Monday, May 21, 2007

Puckish Posters of Pretty Phenomena

Your Monday Photo Shoot: Make a poster out of a favorite picture. You can make a fast and easy "poster" using the Motivator online application here -- just upload or link to the photo you want to use, and then type in your text. Any photo is game. However, as I've highlighted the Motivator before (although not in a Photo Shoot), don't recycle the posters you may have made before.

You know I didn't do just one of them, don't you?

I realize that many of you folks like flowers a lot. They are a favorite photographic subject for quite a few of the Robins, some of whom do outstanding work capturing the subtleties of a single perfect bloom, sometimes whilst said bloom is being visited by some photogenic creature.

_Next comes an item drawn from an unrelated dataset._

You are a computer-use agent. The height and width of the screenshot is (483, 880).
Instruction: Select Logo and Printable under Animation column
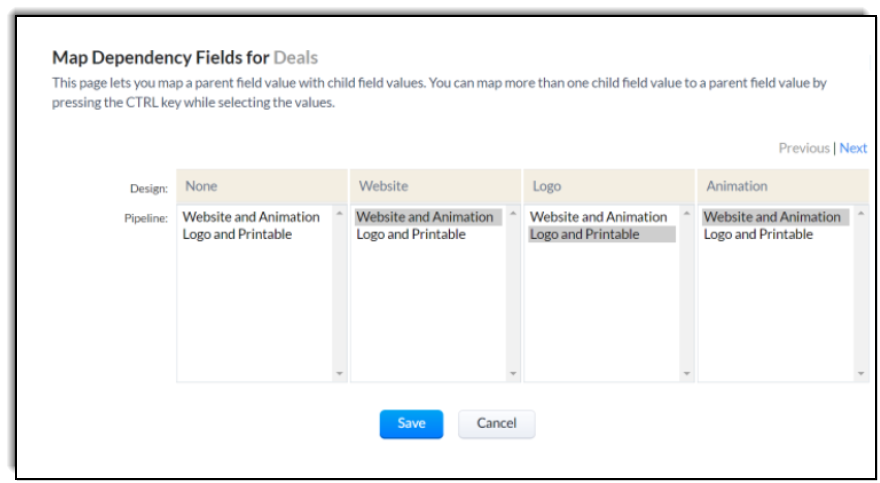point(758,234)
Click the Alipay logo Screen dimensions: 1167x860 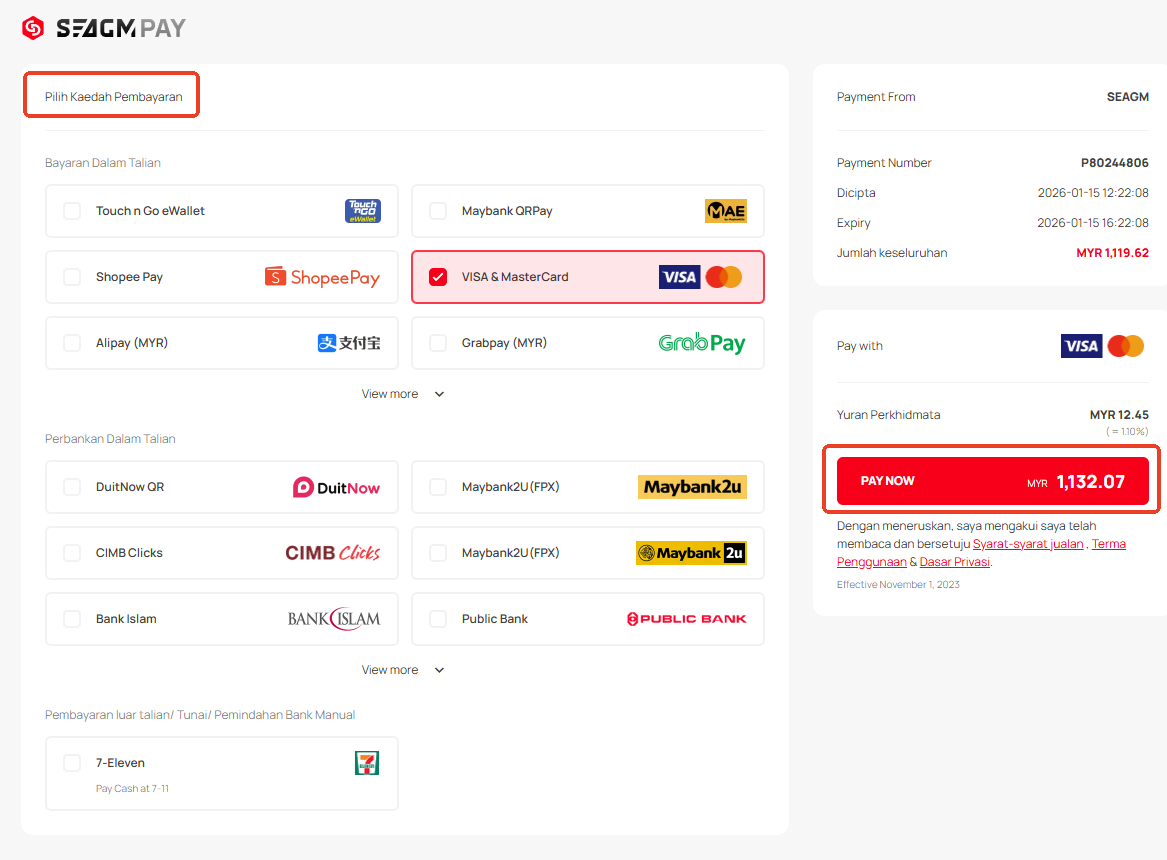pyautogui.click(x=349, y=343)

Myself, though, I just don't like flowers, and this expresses why. It's self-defense, mostly. I am allergic to many things, and flowers are about halfway up that list. One flower might not be so bad, as long as I keep my distance, but who plants just one flower? Here, to illustrate the point, is a flowerbed outside my office building. The image was an odd shape, so I did some pasting and cloning to fill it out. The original shot is of a traffic berm between two walkways, hundreds of feet long, filled with flowers.



I had a surprisingly hard time executing this second one, considering I've probably taken a few hundred sunset photos over the past 26 months. Most of them have a landscape orientation, and I wanted a portrait shaped image, big enough for the poster-making engine to make something with a decent resolution. My favorite sunset shots are among the first digital sunset photos I ever took, up on Mount Lemmon with saguaros in them. But they were only 375 pixels wide, and looked terrible when I uploaded them. The large versions are on a CD somewhere.

*****

Today my friend at work loaned me a recent issue of Fantasy & Science Fiction, and when I headed home this evening I happened to toss it on the car seat face down. When I got home, I was surprised to see a familiar name and image on the magazine's back cover:

My current reading - and the F&SF back cover

Heh, heh, heh. It is, of course, the book I'm reading now. My main hook as both a reader and a writer is characterization, and this book again has John Perry, a character I like a lot despite my previous musings about his not being a "damaged" person. It must be said, though, that aside from the character, aside from the banter, the strength of this book so far is the surprising twists and turns the plot keeps taking. (No spoilers this time, Paul.) Well done!

Karen

1 comment:

Anonymous said...

Very nice posters!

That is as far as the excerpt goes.